* _Request_
Rewrite the material from its beginning through the line containing "Empleos (593, 337)", requests included, shifting every coordinate in the answers by adding 101 to each number. Give only those lines, and leave out the pictures.
──────── Stored records
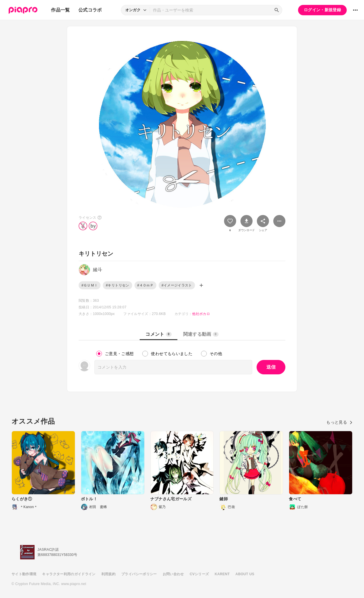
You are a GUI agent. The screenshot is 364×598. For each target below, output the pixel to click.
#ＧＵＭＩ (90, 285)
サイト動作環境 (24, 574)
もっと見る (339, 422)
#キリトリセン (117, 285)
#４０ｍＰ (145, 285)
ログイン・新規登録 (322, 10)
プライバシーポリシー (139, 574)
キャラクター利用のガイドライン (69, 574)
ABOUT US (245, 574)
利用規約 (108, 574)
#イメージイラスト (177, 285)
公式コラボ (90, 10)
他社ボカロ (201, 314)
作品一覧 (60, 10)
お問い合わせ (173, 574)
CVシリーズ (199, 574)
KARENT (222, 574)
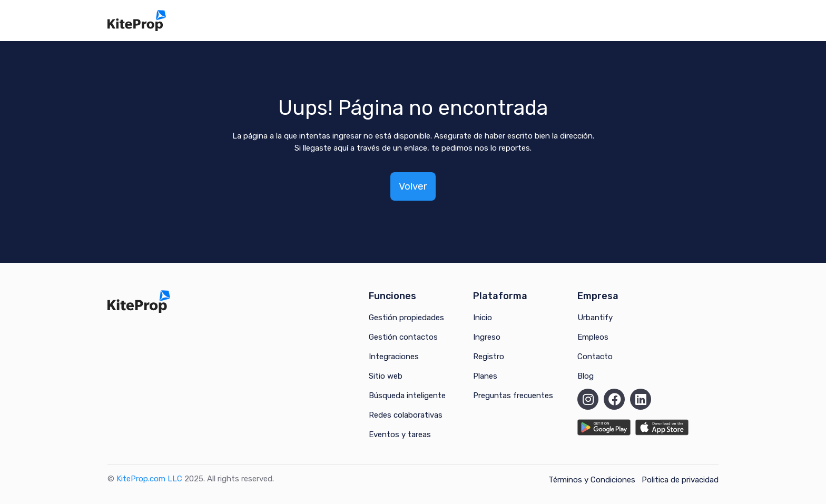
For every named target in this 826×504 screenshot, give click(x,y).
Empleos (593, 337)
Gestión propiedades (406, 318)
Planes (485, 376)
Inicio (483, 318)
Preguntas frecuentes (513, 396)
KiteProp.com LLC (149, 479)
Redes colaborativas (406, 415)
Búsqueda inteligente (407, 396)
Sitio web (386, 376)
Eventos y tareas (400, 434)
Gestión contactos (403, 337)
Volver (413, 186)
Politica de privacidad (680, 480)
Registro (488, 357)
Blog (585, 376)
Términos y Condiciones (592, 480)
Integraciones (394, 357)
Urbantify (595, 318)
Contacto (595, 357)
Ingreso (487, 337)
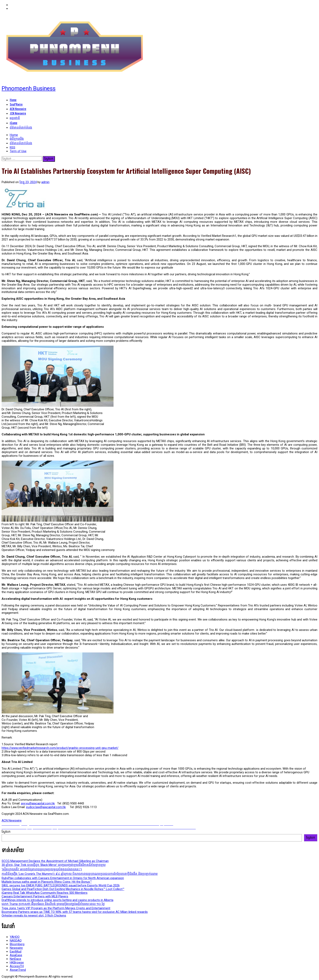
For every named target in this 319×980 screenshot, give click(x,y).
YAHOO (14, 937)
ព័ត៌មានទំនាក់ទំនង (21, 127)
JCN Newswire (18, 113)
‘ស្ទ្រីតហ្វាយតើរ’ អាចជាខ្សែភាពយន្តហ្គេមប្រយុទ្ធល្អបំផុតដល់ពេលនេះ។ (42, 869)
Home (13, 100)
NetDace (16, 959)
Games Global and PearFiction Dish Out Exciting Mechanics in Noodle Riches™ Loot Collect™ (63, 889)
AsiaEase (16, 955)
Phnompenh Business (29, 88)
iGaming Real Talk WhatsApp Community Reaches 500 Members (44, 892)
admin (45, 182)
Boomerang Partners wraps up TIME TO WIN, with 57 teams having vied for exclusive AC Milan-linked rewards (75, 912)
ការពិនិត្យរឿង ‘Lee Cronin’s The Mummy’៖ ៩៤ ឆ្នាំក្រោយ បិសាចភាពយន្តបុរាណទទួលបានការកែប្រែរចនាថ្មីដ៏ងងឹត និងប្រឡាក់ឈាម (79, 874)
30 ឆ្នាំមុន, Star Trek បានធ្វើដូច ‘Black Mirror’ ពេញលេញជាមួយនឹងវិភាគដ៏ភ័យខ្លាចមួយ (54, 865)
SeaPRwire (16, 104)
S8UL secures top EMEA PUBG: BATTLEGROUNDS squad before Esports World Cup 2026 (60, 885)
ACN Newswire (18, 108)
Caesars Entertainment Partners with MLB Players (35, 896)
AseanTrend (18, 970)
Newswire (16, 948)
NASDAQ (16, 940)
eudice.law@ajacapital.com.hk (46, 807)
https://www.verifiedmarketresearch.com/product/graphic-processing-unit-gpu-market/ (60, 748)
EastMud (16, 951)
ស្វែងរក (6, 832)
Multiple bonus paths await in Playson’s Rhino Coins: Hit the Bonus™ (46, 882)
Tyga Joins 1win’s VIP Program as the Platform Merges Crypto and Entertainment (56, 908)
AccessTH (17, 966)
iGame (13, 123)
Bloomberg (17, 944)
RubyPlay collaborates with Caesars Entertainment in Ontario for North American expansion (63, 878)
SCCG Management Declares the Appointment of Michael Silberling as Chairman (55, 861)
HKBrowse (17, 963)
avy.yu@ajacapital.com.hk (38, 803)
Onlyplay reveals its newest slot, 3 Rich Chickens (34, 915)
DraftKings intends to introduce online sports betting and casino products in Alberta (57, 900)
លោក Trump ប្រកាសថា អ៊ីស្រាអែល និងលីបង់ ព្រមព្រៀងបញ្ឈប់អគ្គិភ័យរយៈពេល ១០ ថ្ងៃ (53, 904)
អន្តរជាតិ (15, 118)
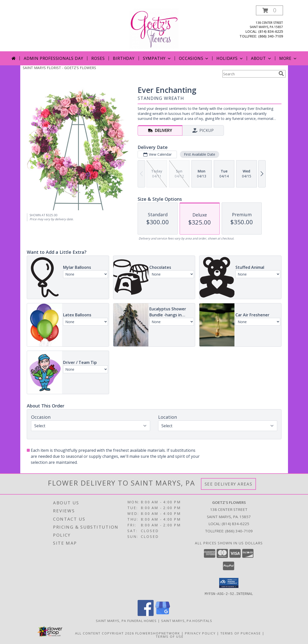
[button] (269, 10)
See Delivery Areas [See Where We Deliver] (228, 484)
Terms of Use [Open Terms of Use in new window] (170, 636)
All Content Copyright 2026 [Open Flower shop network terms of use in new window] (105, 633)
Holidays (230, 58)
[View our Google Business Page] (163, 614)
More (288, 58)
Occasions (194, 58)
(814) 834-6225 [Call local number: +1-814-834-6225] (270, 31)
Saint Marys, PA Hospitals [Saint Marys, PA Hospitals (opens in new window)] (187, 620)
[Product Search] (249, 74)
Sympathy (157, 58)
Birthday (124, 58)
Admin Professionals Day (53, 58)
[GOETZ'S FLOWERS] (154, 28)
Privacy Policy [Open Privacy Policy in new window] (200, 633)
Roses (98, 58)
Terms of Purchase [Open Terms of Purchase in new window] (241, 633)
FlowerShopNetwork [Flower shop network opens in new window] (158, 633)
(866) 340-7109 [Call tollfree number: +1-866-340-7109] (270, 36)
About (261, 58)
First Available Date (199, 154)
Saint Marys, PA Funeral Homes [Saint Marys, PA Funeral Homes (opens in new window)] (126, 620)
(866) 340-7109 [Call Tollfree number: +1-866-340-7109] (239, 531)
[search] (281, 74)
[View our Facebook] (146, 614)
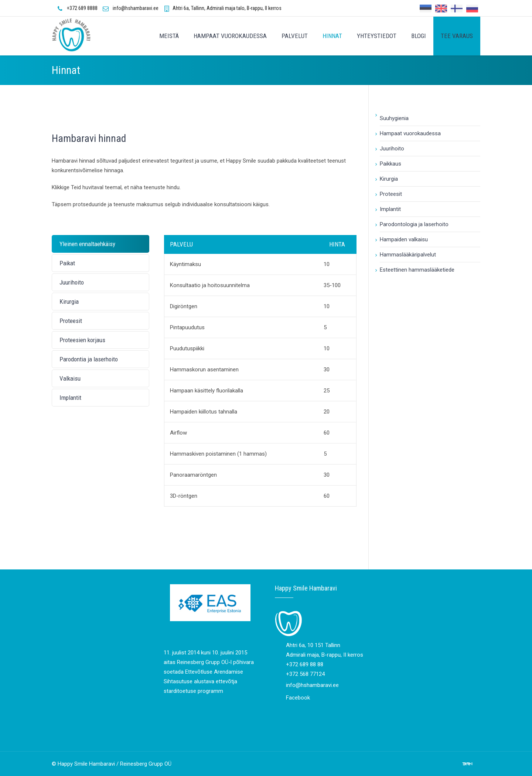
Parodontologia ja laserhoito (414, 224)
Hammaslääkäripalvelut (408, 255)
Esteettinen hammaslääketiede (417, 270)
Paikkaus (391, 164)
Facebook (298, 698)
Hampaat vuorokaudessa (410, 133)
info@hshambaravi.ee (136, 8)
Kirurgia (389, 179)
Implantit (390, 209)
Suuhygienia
────────────────
* _Answer to the problem_
You are a GUI agent. The screenshot is 364×598. For each target below, output the pixel to click.
#ＧＵＭＩ (191, 386)
サイト動作環境 (125, 675)
もっと見る (440, 523)
#キリトリセン (218, 386)
#４０ｍＰ (246, 386)
ログイン・新規登録 (423, 111)
プライバシーポリシー (240, 675)
キャラクター利用のガイドライン (170, 675)
ABOUT US (346, 675)
利用規約 (209, 675)
#イメージイラスト (278, 386)
公式コラボ (191, 111)
他社ボカロ (302, 415)
作品一覧 (161, 111)
お問い合わせ (274, 675)
CVシリーズ (300, 675)
KARENT (323, 675)
For every named target in this 826×504 screenshot, give click(x,y).
Empleos (694, 438)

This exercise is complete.